The return greeting of silence both frustrated Mary and worried her. Molly was a typical teenager, who often got engrossed in the latest novel or teenage magazine. Mary regarded the stairs, she was already tired from scrubbing floors, and to climb the stairs one more time was more than she was truly willing to do, however, with her outburst drawing no attention she elected to submit to the incline and track down the stray Molly O’Connell. Molly liked to play in the attic; Mary knew that even her loudest voice would not carry to the third floor.
Mary reached the second floor landing and looked for a light in the teenager’s room, however, no hint of light emitted beneath the door. She glanced toward the lavatory, again no light was seen. Finally, she saw a shaft of light coming from the attic stairway. “Molly!” She demanded.
Suddenly, the door burst open and down the stairs bounded a scantily clad teenage girl. Her short yellow skirt bounced above her waist when she hopped to the landing floor.

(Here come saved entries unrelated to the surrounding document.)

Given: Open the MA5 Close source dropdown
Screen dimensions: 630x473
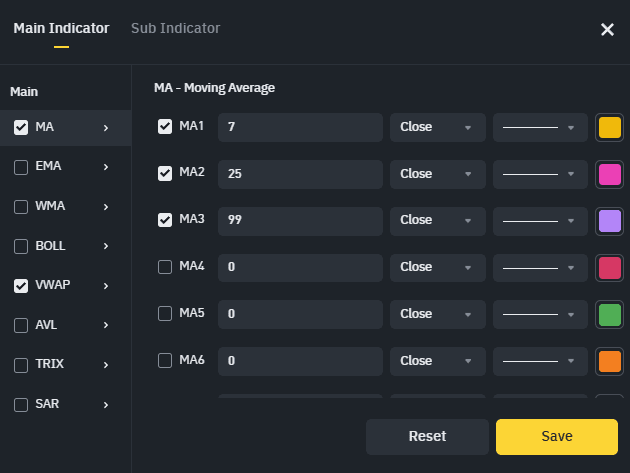Looking at the screenshot, I should pos(436,314).
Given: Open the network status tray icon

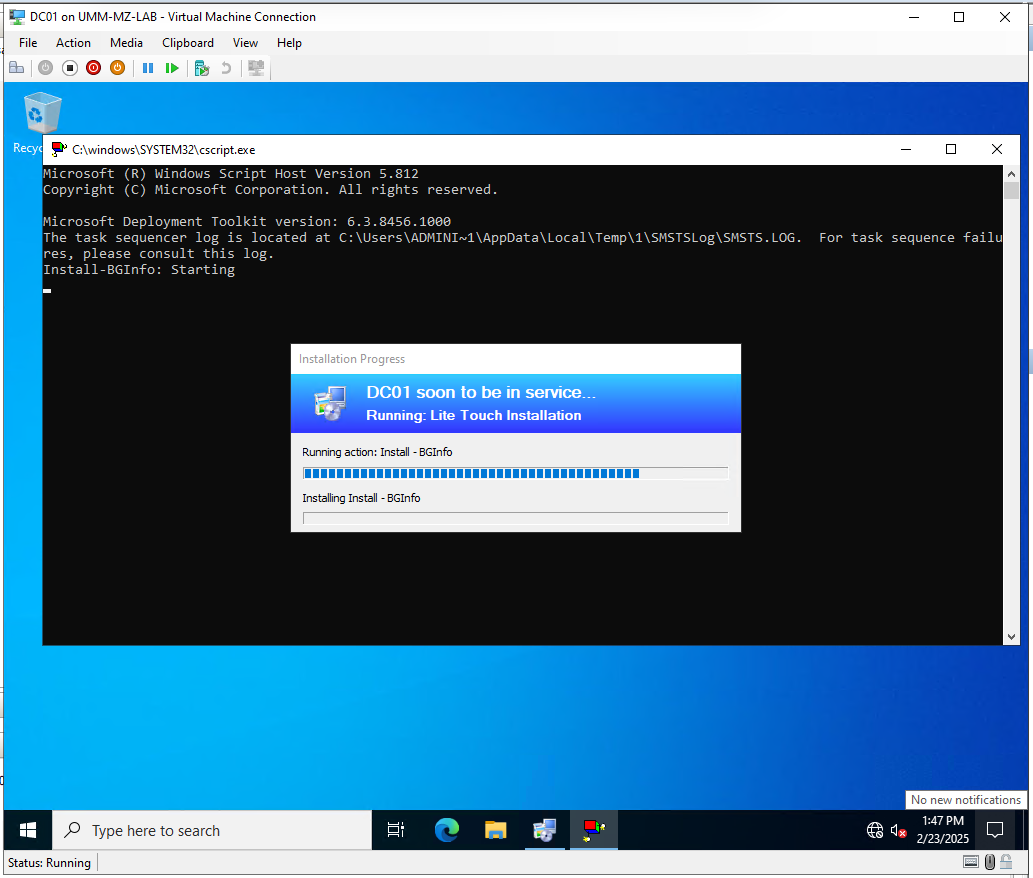Looking at the screenshot, I should click(x=874, y=830).
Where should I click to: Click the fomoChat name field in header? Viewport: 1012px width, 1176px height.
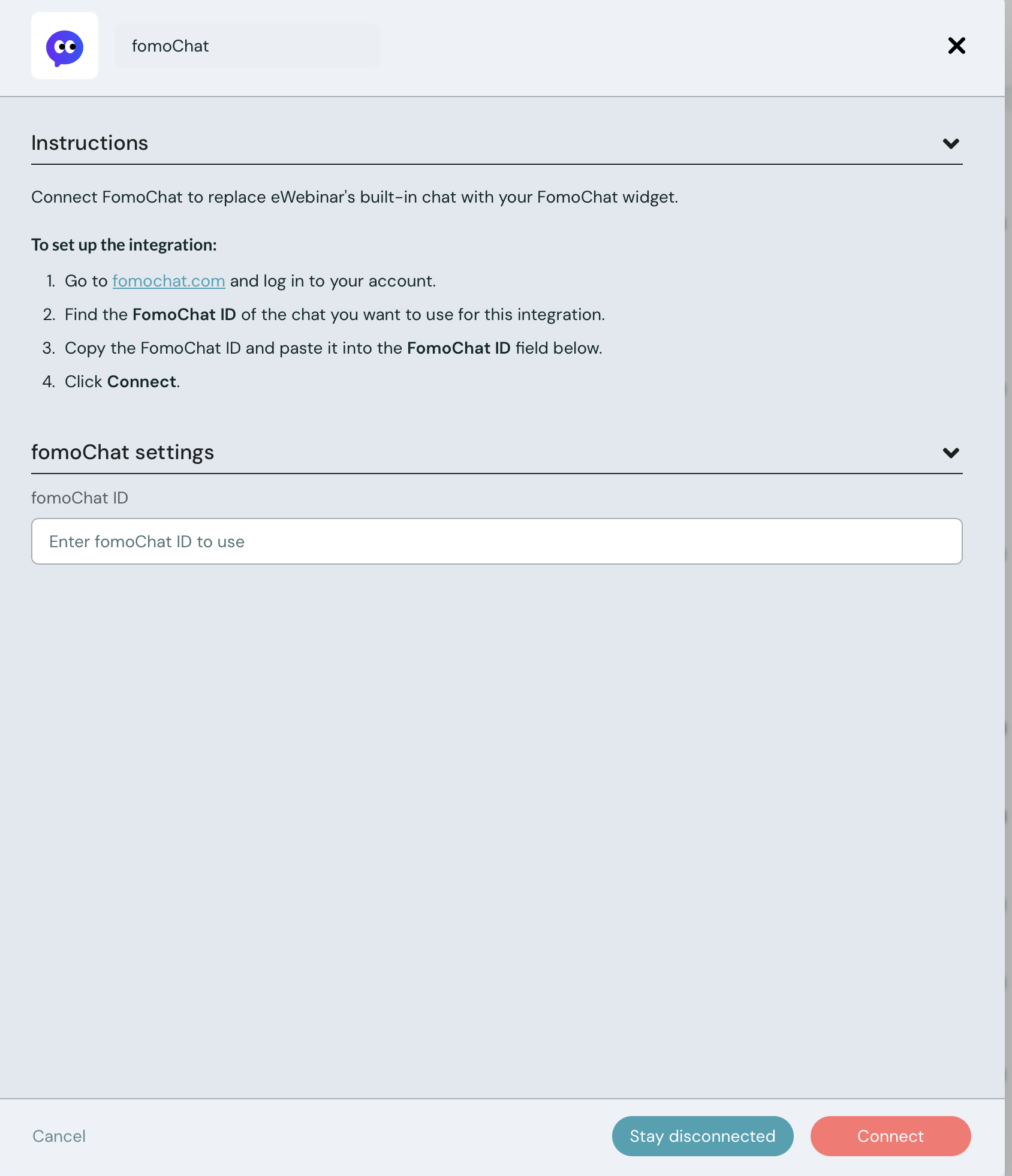247,46
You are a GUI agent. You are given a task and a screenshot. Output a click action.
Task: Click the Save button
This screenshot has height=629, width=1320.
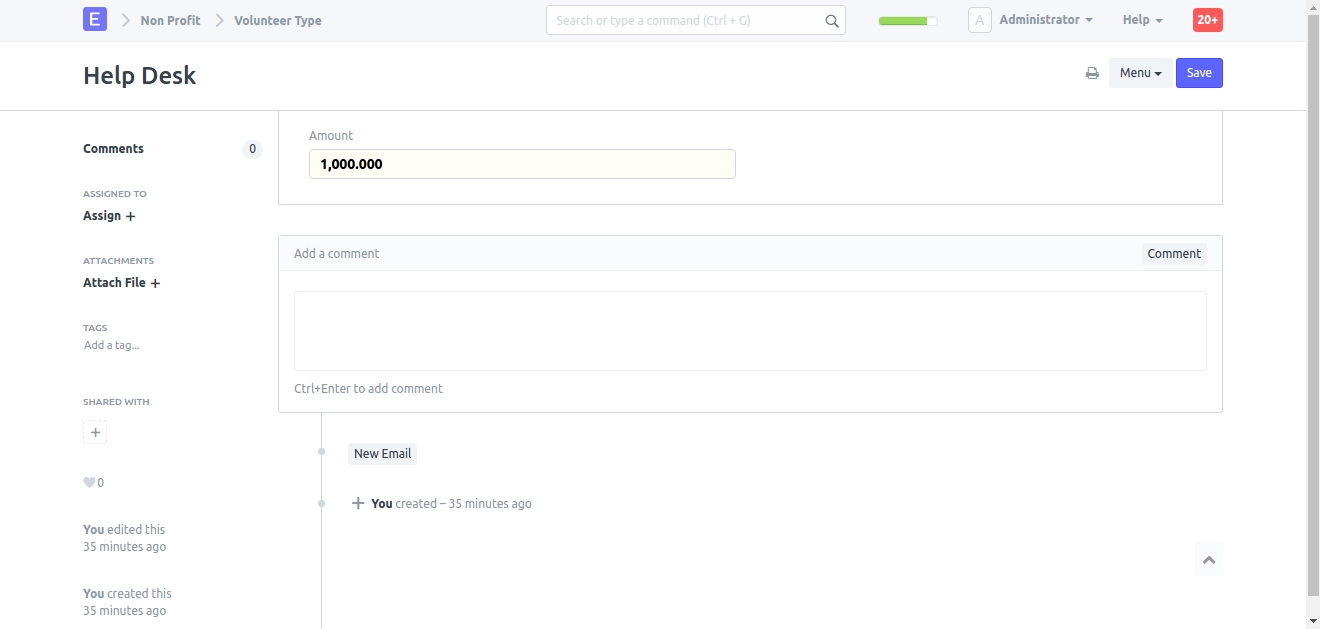(x=1199, y=73)
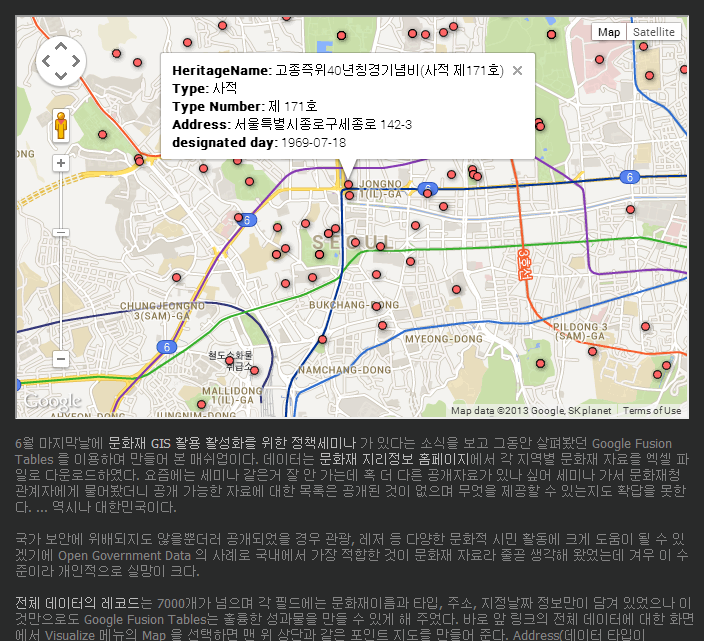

“Look at yaself girl, you’d covered in cobwebs and dust. Molly, what were you doing up there?”
“Nothing mum, twas looking through some old trunks.” She began brushing off her arms and dress. “Mum, I need few quid for the faire.”
“You’ll not be goin out like that. Put some clothes on, it’s raining you know, you’ll catch your death you will. Anyway, I thought ye be goin wid your bother today. I put ten pound note on the bureau for both ye.”
“Oh, no mum, Danny, Charlotte, and Liam will be by presently, Liam owes me a quid, I’ll make’m pay.”
“Mind ye their mums don’t let em out without proper clothes.” Mary’s voice trailed off. She didn't have the heart to force babysitting off on Molly on a rainy day.
Molly hopped into her room and closed the door. Although Mary had not finished her motherly lecture, she elected to save the bulk of it for later. In front of her loomed the attic pull down stairs. I wonder what that scamp was into.
Mary pulled herself up the attic stairs and peered into the darkness. Somewhere her hand found the cotton pull cord of the attic light. “If I find a leprechaun up here I will scream bloody murder I will.” She was used to talking to herself; her teenage children rarely gave her more than a short audience.
She discovered an old chair and rested herself. It had been a year since she was in the attic. Usually, one of the men of the house hauled boxes and trunks up and down the steep attic stairs. “What could interest me Molly so much up here?”
Although hidden in the shadow, a trunk was open on her right. Mary reached over to an attic window and pulled off the dirty brown cloth covering. The room suddenly filled with a gray light. “Rain gonna wash us all away. Whisht, will you. Lookie there.”
Mary spied the open trunk and scattered clothes around an old Bible. The pages were turned to Psalms, and a verse marker was indicating the 135th Psalm. “Mercy.” Mary looked around the trunk then saw the two clean splotches in the dust. Both spots were directly in front of the trunk.
Tears immediately began to run down Mary’s face. “She ad to be kneeln’ here. I shoulda knowed’ it.”
Outside the house laughing voices broke the foreboding silence of the attic. Mary stood to look out the window. Four youngsters were walking in the street. Rain splashed off their plastic rain slickers. From the attic Mary could see the short yellow skirt of her daughter bouncing along under a short rain cape.
“Surely, dear Lord, sometimes it must rain for a mum to know her daughter.”